Is there a difference? A prospective study comparing lateral and standard SMAS face lifts with extended SMAS and composite rhytidectomies.

Author: Ivy EJ, Lorenc ZP, Aston SJ

Author affiliation: Department of Plastic and Reconstructive Surgery, Manhattan Eye, Ear and Throat Hospital, New York, N.Y., USA.

Publication date & source: 1996.12, Plast Reconstr Surg., 98(7):1135-43

Publication type: Clinical Trial; Randomized Controlled Trial

Presented is a prospective study comparing limited SMAS (lateral SMASectomy), conventional SMAS, extended SMAS, and composite rhytidectomies. Randomized patients received either a limited SMAS or conventional SMAS face lift on one side and an extended SMAS or composite rhytidectomy on the other. All procedures were performed at Manhattan Eye, Ear and Throat Hospital in accordance with their well-defined surgical descriptions. Postoperative courses were followed clinically for at least 1 year. Photographs were taken preoperatively and at 6 and 12 months postoperatively. Photographs were reviewed by three independent experienced face lift surgeons. The study comprises 21 patients, 20 women and 1 man, with a mean age of 59 years (range 47 to 70 years). Nineteen patients underwent primary rhytidectomies; two underwent secondary face lifts. For the first 12 patients, each had an extended SMAS procedure performed on one side; on the other, 7 had a conventional SMAS and 5 had a limited SMAS (lateral SMASectomy) face lift. In the last 9 patients, a conventional SMAS was carried out on one side in 8, a limited SMAS in 1, and on the opposite side, a composite rhytidectomy was performed. Complications were few. Temporary weakness of the buccal branch of the facial nerve occurred in 2 patients on the side of the more extensive surgery. On the operating table at completion of the surgery, there was more improvement in reversal of midfacial ptosis and flattening of the nasolabial folds with both extended SMAS and composite rhytidectomies. The composite flap had the most dramatic effect on the nasolabial folds and oral commissure. After 24 hours, once swelling developed and facial motion became reactivated, the noticeable differences in the midface and nasolabial folds were lost. No discernible differences in facial halves were noted again. Differences between facial sides on the 6- and 12-month postoperative photographs were not detectable. We conclude that for routine facial plasty, comparable clinical outcomes are obtained at 6 months and 1 year with limited (lateral SMASectomy) and conventional SMAS face lifts compared with extended SMAS and composite rhytidectomies. All procedures are lacking in their improvement of midface ptosis and the nasolabial folds. The increased surgical risks, morbidity, and convalescence associated with those more extensive procedures do not seem to be warranted in the average patient.

Extracted material:

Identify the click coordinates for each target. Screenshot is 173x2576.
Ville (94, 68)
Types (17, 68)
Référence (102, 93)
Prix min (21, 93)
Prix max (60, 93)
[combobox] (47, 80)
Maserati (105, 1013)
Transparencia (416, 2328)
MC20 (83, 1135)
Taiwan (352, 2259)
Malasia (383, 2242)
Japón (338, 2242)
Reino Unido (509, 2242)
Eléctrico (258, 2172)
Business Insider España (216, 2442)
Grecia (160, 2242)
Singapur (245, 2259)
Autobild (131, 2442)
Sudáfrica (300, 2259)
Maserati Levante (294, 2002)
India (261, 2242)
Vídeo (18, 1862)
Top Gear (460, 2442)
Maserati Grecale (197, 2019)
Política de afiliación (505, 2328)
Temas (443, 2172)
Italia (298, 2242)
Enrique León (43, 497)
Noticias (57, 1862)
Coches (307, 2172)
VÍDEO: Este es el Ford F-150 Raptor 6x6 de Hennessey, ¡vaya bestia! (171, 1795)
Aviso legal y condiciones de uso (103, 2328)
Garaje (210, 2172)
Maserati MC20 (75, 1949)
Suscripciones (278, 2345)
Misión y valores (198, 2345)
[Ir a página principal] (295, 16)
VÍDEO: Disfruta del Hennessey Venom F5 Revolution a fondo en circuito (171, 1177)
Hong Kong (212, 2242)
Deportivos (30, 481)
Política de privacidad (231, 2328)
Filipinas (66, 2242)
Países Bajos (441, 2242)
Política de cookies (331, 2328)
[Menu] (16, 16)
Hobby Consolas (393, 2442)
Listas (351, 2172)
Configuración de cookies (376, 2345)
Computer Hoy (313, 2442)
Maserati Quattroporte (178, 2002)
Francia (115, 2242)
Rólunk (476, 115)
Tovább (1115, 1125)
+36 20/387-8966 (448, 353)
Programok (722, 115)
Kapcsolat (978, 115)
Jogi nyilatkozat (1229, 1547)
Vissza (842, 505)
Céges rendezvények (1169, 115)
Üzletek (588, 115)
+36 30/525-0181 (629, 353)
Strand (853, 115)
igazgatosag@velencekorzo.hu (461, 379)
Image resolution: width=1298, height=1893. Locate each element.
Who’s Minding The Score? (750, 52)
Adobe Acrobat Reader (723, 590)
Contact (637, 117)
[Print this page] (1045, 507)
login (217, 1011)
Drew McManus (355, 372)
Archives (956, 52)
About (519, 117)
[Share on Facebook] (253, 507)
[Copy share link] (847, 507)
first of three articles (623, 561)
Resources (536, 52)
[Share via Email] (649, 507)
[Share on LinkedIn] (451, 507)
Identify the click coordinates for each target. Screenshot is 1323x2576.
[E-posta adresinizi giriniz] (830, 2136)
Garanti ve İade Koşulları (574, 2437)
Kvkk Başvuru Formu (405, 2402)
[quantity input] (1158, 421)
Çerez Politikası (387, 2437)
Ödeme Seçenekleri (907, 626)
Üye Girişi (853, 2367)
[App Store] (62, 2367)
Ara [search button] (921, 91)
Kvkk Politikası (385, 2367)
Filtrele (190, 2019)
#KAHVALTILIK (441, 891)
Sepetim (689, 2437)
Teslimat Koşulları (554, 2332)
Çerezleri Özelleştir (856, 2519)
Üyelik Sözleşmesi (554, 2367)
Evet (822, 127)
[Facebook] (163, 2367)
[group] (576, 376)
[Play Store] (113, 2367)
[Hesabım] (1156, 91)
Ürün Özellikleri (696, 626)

Work instruction 1:
Reproduce the part of the face lift abstract starting at "Is there a difference?" and ending at "York, N.Y., USA.", word for word.
Work instruction 2:
List the face lift procedures that the study in the face lift abstract compared.
Work instruction 3:
According to the face lift abstract, which complication occurred in 2 patients on the side of the more extensive surgery?

Answer 1:
Is there a difference? A prospective study comparing lateral and standard SMAS face lifts with extended SMAS and composite rhytidectomies.

Author: Ivy EJ, Lorenc ZP, Aston SJ

Author affiliation: Department of Plastic and Reconstructive Surgery, Manhattan Eye, Ear and Throat Hospital, New York, N.Y., USA.

Answer 2:
- Limited SMAS (lateral SMASectomy)
- Conventional SMAS
- Extended SMAS
- Composite rhytidectomy

Answer 3:
Temporary weakness of the buccal branch of the facial nerve.